Silicosis is caused by dust-sized particles of silicon getting into the lungs, day after day. In Myanmar it is associated especially with mines, with workers active below ground, working at from ten to over a thousand feet beneath the surface. There, air quality is poor even before work starts. Workers drill the stone to make holes for the sticks of dynamite used to blow up big chunks of stone. Drilling creates dust, and breathing is difficult, unless the mine owners install a proper ventilation or cleaning system. For example, some drilling machines spray water on the dust so that is cleansed from the air. Alternatively, workers can wear masks; but in poor countries these are usually ordinary surgical masks. When drilling starts, the dust settles on the surgical mask, preventing normal breathing, so workers take them off.

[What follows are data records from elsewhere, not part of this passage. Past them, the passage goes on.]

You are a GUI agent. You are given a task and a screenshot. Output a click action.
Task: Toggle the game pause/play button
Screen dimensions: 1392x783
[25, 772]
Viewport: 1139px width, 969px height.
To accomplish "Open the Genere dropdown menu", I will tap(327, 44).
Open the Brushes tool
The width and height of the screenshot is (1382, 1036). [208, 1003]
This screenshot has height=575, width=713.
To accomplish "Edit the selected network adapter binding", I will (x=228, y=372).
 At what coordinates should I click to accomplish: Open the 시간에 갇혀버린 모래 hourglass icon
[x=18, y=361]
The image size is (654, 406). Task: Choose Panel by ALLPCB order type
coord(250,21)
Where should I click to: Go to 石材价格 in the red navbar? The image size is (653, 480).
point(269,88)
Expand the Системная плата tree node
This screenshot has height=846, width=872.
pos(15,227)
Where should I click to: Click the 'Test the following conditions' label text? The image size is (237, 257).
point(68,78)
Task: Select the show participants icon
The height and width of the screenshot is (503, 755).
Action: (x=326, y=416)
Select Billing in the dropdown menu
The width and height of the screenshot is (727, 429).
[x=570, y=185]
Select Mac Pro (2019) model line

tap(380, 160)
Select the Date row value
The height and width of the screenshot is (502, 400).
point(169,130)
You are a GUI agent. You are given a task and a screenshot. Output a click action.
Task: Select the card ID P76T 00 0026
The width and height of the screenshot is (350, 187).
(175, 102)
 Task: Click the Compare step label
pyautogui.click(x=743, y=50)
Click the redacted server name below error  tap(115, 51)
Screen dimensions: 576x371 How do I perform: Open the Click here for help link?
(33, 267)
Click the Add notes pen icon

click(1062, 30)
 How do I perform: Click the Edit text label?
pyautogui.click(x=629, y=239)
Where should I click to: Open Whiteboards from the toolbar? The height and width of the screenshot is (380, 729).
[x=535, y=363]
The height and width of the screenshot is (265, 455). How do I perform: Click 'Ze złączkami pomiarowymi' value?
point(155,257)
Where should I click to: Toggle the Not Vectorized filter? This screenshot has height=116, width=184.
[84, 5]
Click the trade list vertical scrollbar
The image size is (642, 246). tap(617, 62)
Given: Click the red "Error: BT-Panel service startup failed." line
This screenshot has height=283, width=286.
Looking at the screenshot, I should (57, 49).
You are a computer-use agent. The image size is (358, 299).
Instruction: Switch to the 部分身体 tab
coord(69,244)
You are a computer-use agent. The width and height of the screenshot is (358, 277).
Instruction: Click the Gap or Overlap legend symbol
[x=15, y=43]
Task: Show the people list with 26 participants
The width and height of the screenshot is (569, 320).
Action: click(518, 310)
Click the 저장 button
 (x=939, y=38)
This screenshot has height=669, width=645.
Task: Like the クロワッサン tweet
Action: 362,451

Many people with silicosis show no symptoms for years. Symptoms of silicosis start with coughing. X-rays are used to identify the disease and show clearly a dark colour around the lungs. This is often interpreted as tuberculosis (TB) with health staff prescribing the appropriate medicines. But when a silicosis patient takes tablets for TB, it worsens the illness and patients may die within six months after taken them. Mineworkers in Myanmar call the symptoms “gun disease” while the drilling machine is called the ”gun”… If   too many people die, if their colleagues recognize the problem and try to avoid the job of drilling, the mine owners then offer a bonus (sometimes double their wages) if they continue drilling.

The disease progresses even when exposure stops. The patients die within one or two years after the appearance of symptoms. (refs. 6 & 7)

Silicosis is one of the oldest occupational health problems and according to WHO still kills thousands of workers every year in every corner of the world (ref. 1). From 1991 to 1995 China reported over 24,000 deaths each year. Thailand has nearly seven thousand stone factories with 1.7 million workers. Between 9% to 21% of the workers at any time will have silicosis, depending on the grinding methods used; most of them do not show symptoms but they are none the less sick (ref. 3).

Silicosis is a global disease rooted in the social, political and developmental situation of each nation. It is disappearing in the North – the USA in 1999 reported only 1,877 deaths. Safety precautions in the workplace have made the difference. But in the South it continues.

Sufferers of silicosis are mostly lower-level workers. Most of them are poor and may are migrant, with low levels of education. But they are of the age to have young families. They are ignorant about their rights or how to organise protection in the work place. Although trade unions are vital in this process, the price paid for improving conditions is high. According to an ILO report, two hundred trade unionists are murdered every year across the world (ref. 8).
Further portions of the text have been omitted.